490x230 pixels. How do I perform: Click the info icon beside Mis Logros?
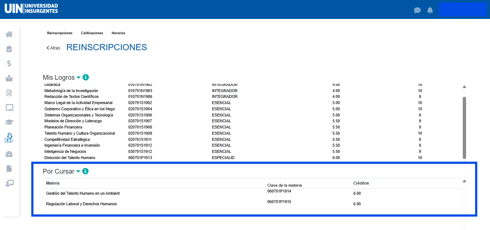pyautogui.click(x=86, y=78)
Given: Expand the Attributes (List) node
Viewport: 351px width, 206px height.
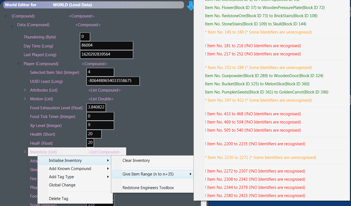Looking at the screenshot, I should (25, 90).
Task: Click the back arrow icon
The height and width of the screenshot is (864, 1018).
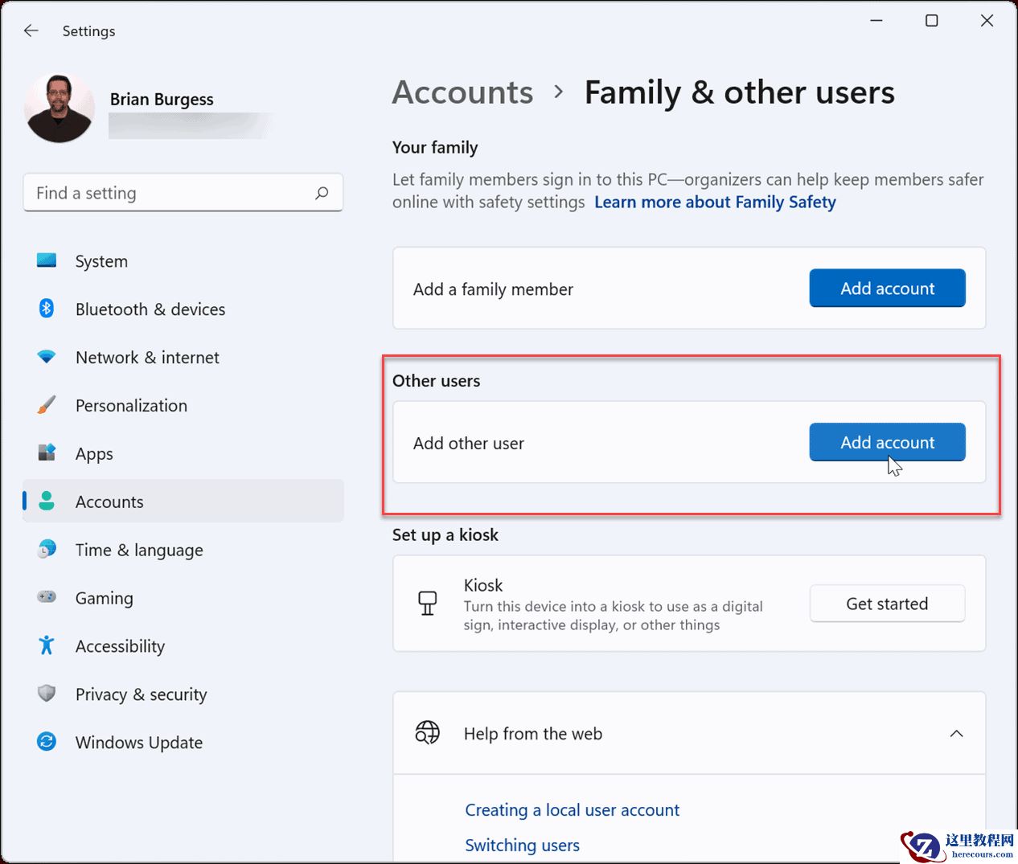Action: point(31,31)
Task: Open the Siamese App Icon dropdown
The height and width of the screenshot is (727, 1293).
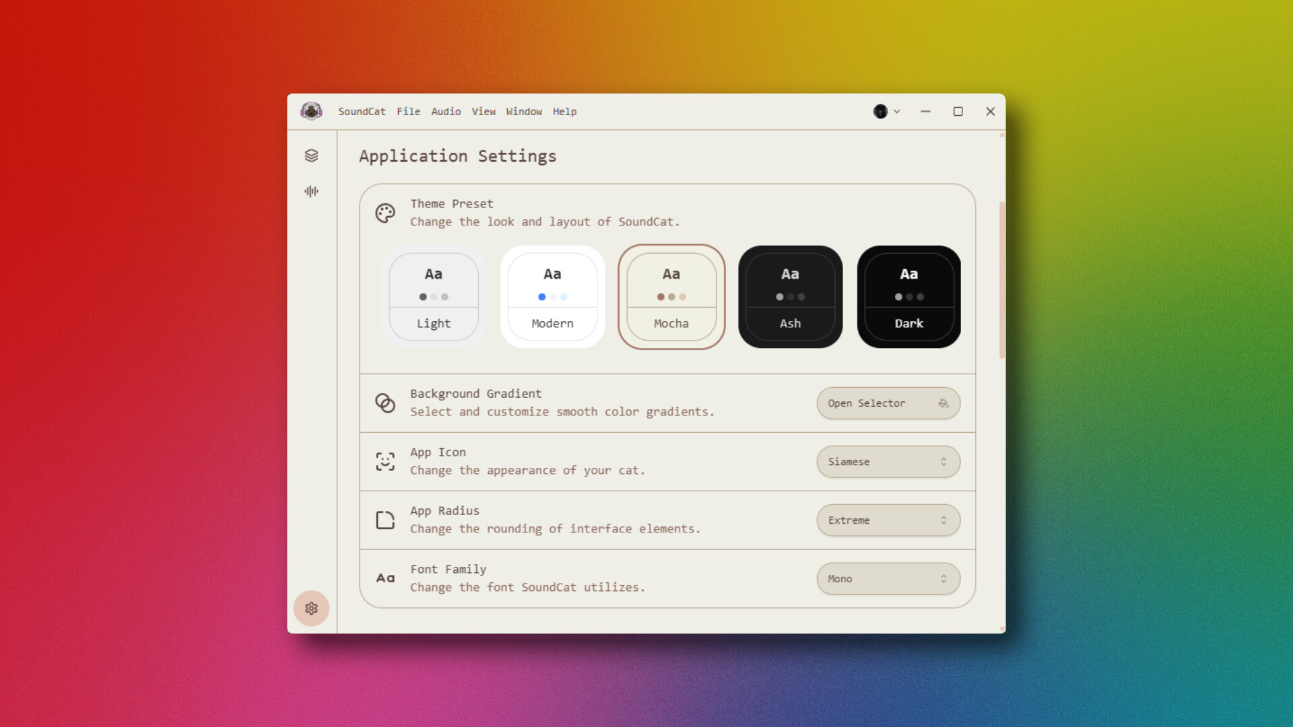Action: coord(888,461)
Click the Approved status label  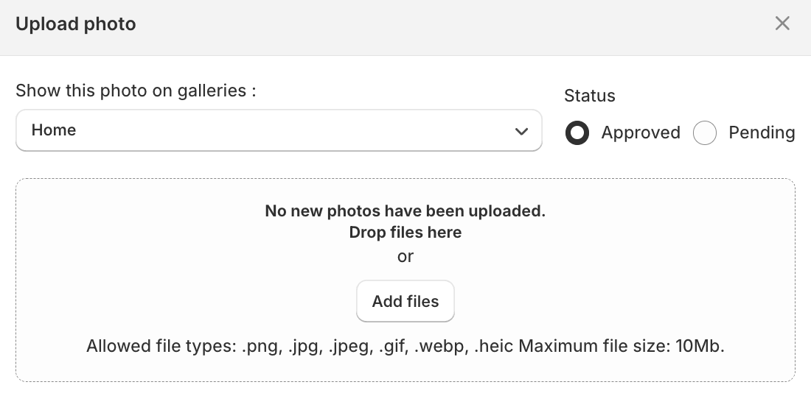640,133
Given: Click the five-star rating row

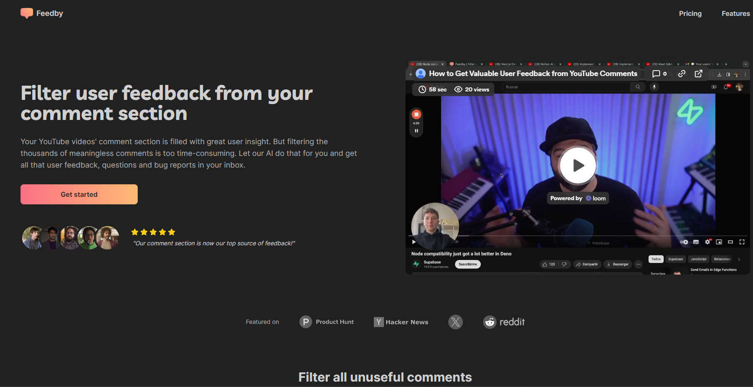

# # # # # # #

Task statement |
Reproduce everything from the first line above down to and including the line containing "Looking at the screenshot, I should (25, 90).", and leave the pictures out.

Answer to this problem |
490x230 pixels. How do I perform: Click the info icon beside Mis Logros?
pyautogui.click(x=86, y=78)
Given: Expand the Attributes (List) node
Viewport: 351px width, 206px height.
Looking at the screenshot, I should (25, 90).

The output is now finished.